Matan Holzer Profile picture

Jul 21, 2021, 18 tweets

Israeli physicist Eli Waxmann ("Neil Ferguson from Ali Express"), always been wrong, continues with fear mongering.
Now he predicts many deaths of unvaccinated
But they are mostly children, and healthy not-old adults. And he predicts as many death as pro vax waves... >>

His models are wrong mostly due to two wrong assumptions:

1. Asymptomatic illness is rare (25%), and the authorities know about most of those who have been infected. This way he get a very high death rate, and assume that there remain much more susceptible than the true number.

He gave a lecture in May 2020. Back then the testing in Israel was very limited. There were about 15,000 cases and 222 death, from that he concluded 1.5% death rate ^. And he insisted there is no need of further testing because we know most of them.

A seroprevalence survey conducted in July 2020 (no cases on May - July) revealed that 5.5% of population got infected. That it, 500,000 or 0.5 million.
So death rate is about 0.05%..
Also, the assumption of knowing all infected ppl is blantly falsified.
gov.il/en/departments…

Also now, estimating number of not immune people, he ignores the fact that many contracted the virus unknowingly.
For example, a recent seroprevalence survey concluded that 20% of children have antibodies, and 30% of teens (those it was so urgent to vax..)
timesofisrael.com/study-finds-1-…

Even the official death rate now
(# deaths / # confirmed cases, Case Fatality Ratio, abbr.

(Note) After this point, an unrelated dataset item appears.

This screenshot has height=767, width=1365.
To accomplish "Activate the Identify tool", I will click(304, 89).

CFR)
is much less than the 1.5% he's talking about:

6450 / 850,000 = 0.76%

Now for his second crucial error.

2. He is absolutely clueless about dynamics of pandemics.
In particular, he assumes exponential growth with constant rate of multiplication, and extrapolate from last days.

Take an example.
This is the situation is Sep. 29, 2020.
The wave is in its peak, starting to decline.
(source:
worldometers.info/coronavirus/co…)

But Waxmann doesn't know that.
All he knows is the last days' steep incline, what he confuses with "exponential". So take some constant rate, and extrapolate.

In Sep. 29, he predicted 1500 severely ill patients after Sukkot holiday (9 Oct., 10 days later)
ynet.co.il/health/article…

But the number of severely ill patients start to decline immediately.
When he predicted 1500 within two weeks, there were 800, and it was almost the peak of the wave
(source:
datadashboard.health.gov.il/COVID-19/gener…)

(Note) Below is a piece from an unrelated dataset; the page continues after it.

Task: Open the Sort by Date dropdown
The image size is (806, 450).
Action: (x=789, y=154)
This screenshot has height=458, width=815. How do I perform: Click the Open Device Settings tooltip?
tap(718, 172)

And "after Sukkot", 10.10.20, it was already in decline (and no, no change in behavior can effect in a week. It's less the time frame required to get infected, incubation period, and worsening of the condition).

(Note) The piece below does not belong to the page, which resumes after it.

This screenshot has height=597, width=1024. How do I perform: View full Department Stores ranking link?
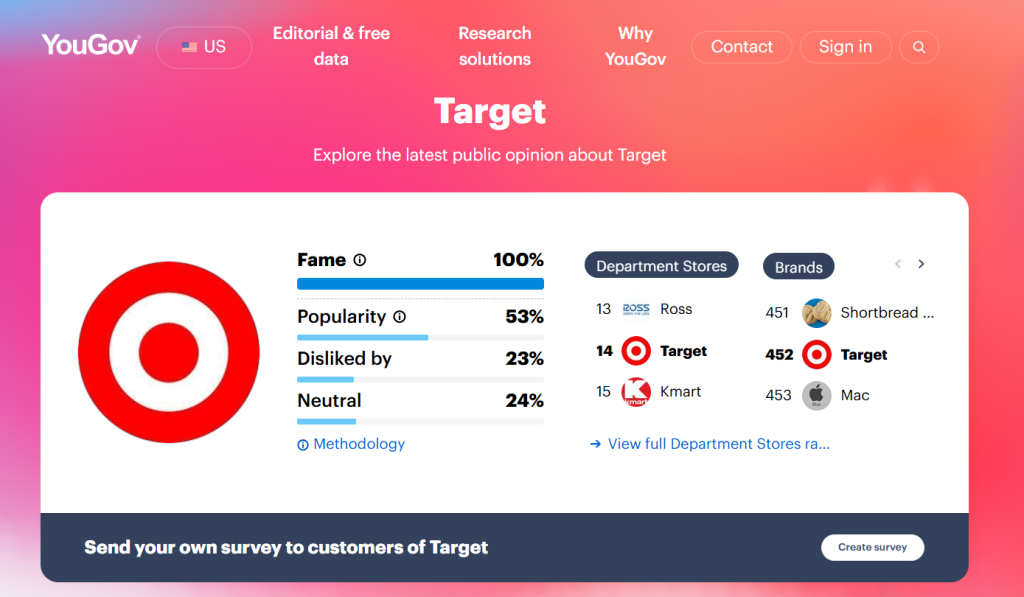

Actually, as you can see, Israel never exceeded 1200 "severely ill" patients, even in winter wave, and even with their extended definition of severely ill (only 1/3 of them need ICU)

His erroneous assumption is exponential growth, i.e. constant multiplication rate ("R"), that, as such, can be estimated from last days, because it's constant throughout.
In real world, Rt is monotonously decaying, so need all former data to estimate its decay rate and predict.

They keep falling in this error.
For example, from 16 July 2020

What was their mistake?
As I said:
They assume constant R. so they took the last days' R (which, incidentally, was constant for few days, transiently) and extrapolate. Looking on data from whole wave they would have understood that it's transient and will decay.

It doesn't seems so bad, ha?
Now look how multiplication rate is realized into numbers:
constant vs. decay R ~ exponential vs (asymptotic?) number
They started similar, then go different ways...
(see the 3200 they predicted?)

The original @neil_ferguson would never publish such a model.
Erroneous as he is (in 2005, predicted 200M deaths in bird flu), he took Epidemiology 101.
He knows that pandemics have monotonously decaying R, due to people recovered and becoming immune, thus slowing spread.

So he used SIR model, based on Susceptible-Infected-Remove dynamics (with far fetched parameters, of course), modeling a... wave.
He never predicted a spread continuing indefinitely in constant rate. Always wave, amplitude and width can change.